AU MALI, MALAISE APRÈS LA SUSPENSION DE FRANCE 24 ET RFI
Les deux chaînes françaises ont été mises sur liste rouge par les autorités de transition à Bamako, laissant un grand vide dans le paysage de l'information malienne. Dans le secret de l'anonymat, beaucoup s'inquiètent de cette décision

La censure est assumée. Le ton du communiqué, lapidaire. Mercredi, le gouvernement de transition au Mali a annoncé la suspension de France 24 et RFI. Les deux chaînes de l'audiovisuel français ne seraient rien de moins que la «radio Mille Collines» version malienne, allusion à cette station rwandaise qui prêchait sur les ondes le génocide des Hutus contre les Tutsis. Leur tort? Avoir relayé un rapport de l'ONG Human Rights Watch (HRW), ainsi que divers témoignages, accusant les soldats maliens d'exactions, notamment sur une trentaine de personnes «aspergées d'essence et brûlées vives» le 3 mars dernier. «Désinformation», a objecté l'armée, indiquant que ses unités «ne pouvaient pas être responsables d'une telle abjection».
De plus en plus isolées sur la scène internationale avec le départ des partenaires européens et les sanctions de la Cédéao, les autorités ont également alerté les médias maliens: est formellement prohibée toute «rediffusion, et/ou publication des émissions et articles de presse» de ces deux chaînes. «Les journalistes présents au Mali sont désormais prévenus», a réagi l'ONG Reporters sans frontières (RSF). «Les sujets qui fâchent les militaires au pouvoir conduiront à des menaces, des expulsions ou des suspensions».
Gêne à Bamako
Côté français, bien sûr, le Quai d'Orsay, puis le chef de l'État, ont condamné «avec la plus grande fermeté» cette annonce. Au Mali, loin de provoquer un tollé, la décision a reçu un accueil froid. Les communiqués des deux faîtières de la presse ont simplement pris acte. Certains ont rétorqué aussi: qui est la France pour crier à la censure, après la suspension de RT et Spoutnik? Seule à exprimer ses réserves, la CNDH, organisme national de défense des droits de l'Homme à Bamako, s'est inquiétée pour «le droit fondamental à l'information», dont «les populations ne devraient pas être privées».

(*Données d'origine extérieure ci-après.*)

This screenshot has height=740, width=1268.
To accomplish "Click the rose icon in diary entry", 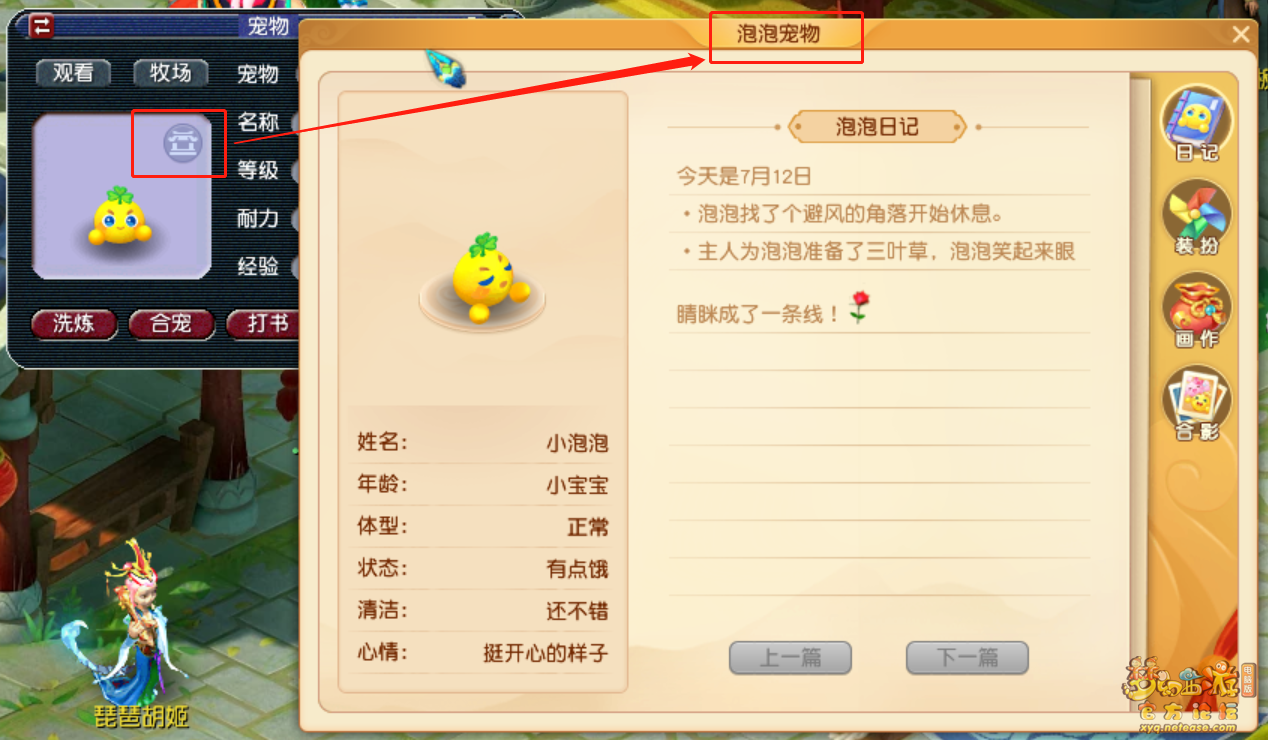I will point(859,308).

De son côté, la Maison de la Presse a invité «tous les médias nationaux et étrangers à davantage de RESPONSABILITÉ (sic)», et à «œuvrer à soutenir les forces armées et de sécurité dans le noble combat contre le terrorisme». «La confraternité n'est pas de mise», grince une figure de la presse à Bamako, qui pointe une décision «clairement liberticide et stupide».